Extrait source
+ + +

Ethnologue, Languages of the World
Ethnologue, Languages of the World, souvent abrégé en Ethnologue, est une publication de SIL International visant à inventorier toutes les langues du monde. Publiée en version sur papier depuis 1951, elle est également disponible sur internet depuis 1997.
Historique
La première édition de l'ouvrage est publiée en 1951 par la SIL[1]. Jusqu'à la 16e édition de 2009, la base de données est éditée sous la forme d'un ouvrage papier puis mise en ligne sur le site web[2].
À partir de décembre 2015, le site limite l'accès gratuit à sept pages par mois, au-delà , les utilisateurs doivent souscrire un abonnement[3] - [4], et depuis octobre 2019, si toutes les pages sont consultables, la majorité des données est cachée (autres que le code ISO 639-3, la classification, l'autonyme, et le lien vers la liste des ressources de l'OLAC), le reste requérant un abonnement payant[3] - [5]. Il est toutefois possible d'obtenir un abonnement standard gratuit en contribuant[6] - [7], et les anciennes éditions en ligne, depuis la 13e de 1996, sont disponibles à la consultation[8].

+ + +

Éléments du jeu de données
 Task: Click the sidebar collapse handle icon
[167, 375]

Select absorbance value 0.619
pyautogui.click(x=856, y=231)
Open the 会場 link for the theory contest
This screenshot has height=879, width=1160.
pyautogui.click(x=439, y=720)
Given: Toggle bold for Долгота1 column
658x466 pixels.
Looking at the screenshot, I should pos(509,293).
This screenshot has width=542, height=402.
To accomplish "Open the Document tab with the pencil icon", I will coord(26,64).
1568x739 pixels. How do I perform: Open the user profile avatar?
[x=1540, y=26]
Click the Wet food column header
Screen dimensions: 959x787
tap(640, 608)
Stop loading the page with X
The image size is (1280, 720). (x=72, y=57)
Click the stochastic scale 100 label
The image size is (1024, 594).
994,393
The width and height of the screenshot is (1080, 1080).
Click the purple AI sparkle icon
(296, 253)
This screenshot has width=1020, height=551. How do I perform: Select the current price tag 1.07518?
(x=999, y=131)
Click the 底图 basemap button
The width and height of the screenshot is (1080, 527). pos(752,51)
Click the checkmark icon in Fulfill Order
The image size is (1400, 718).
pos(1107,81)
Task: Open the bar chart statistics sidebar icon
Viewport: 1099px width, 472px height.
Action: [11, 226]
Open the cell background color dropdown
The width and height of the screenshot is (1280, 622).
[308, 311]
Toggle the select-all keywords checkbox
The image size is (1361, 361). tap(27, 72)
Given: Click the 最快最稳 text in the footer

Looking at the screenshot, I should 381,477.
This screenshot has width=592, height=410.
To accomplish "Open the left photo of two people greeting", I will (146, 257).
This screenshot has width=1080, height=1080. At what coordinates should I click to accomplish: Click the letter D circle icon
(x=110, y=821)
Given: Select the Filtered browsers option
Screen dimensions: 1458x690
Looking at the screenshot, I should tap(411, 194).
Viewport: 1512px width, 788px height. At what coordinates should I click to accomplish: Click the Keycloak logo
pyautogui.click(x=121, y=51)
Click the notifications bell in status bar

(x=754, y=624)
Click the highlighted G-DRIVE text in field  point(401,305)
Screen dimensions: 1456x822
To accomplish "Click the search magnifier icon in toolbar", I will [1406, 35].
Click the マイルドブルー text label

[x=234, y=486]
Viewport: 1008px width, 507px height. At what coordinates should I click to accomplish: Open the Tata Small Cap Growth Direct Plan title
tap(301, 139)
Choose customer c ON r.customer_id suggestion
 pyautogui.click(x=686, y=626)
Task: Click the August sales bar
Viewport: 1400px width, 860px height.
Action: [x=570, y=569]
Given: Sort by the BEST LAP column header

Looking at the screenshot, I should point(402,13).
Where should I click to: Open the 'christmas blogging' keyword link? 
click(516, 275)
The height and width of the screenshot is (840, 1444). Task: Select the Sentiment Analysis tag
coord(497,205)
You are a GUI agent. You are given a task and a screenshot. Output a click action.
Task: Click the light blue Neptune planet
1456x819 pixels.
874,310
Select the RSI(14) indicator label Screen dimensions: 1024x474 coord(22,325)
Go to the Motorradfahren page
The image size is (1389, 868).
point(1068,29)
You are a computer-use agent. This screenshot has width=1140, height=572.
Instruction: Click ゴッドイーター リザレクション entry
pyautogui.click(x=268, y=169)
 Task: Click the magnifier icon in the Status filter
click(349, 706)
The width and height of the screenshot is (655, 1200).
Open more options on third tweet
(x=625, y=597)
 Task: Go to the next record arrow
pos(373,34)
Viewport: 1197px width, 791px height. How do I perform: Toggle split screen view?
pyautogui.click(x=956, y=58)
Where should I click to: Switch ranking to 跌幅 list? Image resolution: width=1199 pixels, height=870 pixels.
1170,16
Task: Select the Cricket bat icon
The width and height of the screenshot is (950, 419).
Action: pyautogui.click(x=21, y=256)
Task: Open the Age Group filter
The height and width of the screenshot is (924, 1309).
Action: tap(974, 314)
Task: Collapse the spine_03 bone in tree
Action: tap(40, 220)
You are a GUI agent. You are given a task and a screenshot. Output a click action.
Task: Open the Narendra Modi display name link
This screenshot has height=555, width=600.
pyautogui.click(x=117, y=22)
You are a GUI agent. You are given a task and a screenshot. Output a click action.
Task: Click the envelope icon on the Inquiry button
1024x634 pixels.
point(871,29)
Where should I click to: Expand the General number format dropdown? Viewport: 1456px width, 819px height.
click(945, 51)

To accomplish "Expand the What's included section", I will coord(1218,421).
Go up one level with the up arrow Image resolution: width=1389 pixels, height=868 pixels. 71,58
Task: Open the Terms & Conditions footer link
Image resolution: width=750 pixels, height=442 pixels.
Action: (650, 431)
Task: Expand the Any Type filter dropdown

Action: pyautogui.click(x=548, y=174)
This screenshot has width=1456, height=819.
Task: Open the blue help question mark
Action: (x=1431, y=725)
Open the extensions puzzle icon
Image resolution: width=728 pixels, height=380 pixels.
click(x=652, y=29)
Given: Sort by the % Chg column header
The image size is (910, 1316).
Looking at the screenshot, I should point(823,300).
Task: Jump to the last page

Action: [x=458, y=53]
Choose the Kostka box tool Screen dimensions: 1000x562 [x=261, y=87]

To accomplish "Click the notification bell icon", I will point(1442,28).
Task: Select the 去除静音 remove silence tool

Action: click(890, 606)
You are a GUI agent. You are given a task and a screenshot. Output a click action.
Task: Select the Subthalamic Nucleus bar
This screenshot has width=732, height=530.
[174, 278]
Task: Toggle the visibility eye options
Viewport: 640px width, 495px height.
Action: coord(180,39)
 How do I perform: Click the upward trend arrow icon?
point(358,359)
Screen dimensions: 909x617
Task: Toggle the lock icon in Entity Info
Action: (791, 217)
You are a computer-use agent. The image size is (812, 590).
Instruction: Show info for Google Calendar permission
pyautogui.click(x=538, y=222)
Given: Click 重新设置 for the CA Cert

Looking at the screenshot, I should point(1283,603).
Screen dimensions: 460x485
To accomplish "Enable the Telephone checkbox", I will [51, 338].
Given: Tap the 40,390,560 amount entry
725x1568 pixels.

+ + +

Énoncé
Extrayez, s'il vous plaît, le passage de l'article sur Ethnologue compris entre « À partir de » et « à la consultation[8]. », ces deux passages inclus. Les lignes ne servent à rien ici.

Réponse finale
À partir de décembre 2015, le site limite l'accès gratuit à sept pages par mois, au-delà , les utilisateurs doivent souscrire un abonnement[3] - [4], et depuis octobre 2019, si toutes les pages sont consultables, la majorité des données est cachée (autres que le code ISO 639-3, la classification, l'autonyme, et le lien vers la liste des ressources de l'OLAC), le reste requérant un abonnement payant[3] - [5]. Il est toutefois possible d'obtenir un abonnement standard gratuit en contribuant[6] - [7], et les anciennes éditions en ligne, depuis la 13e de 1996, sont disponibles à la consultation[8].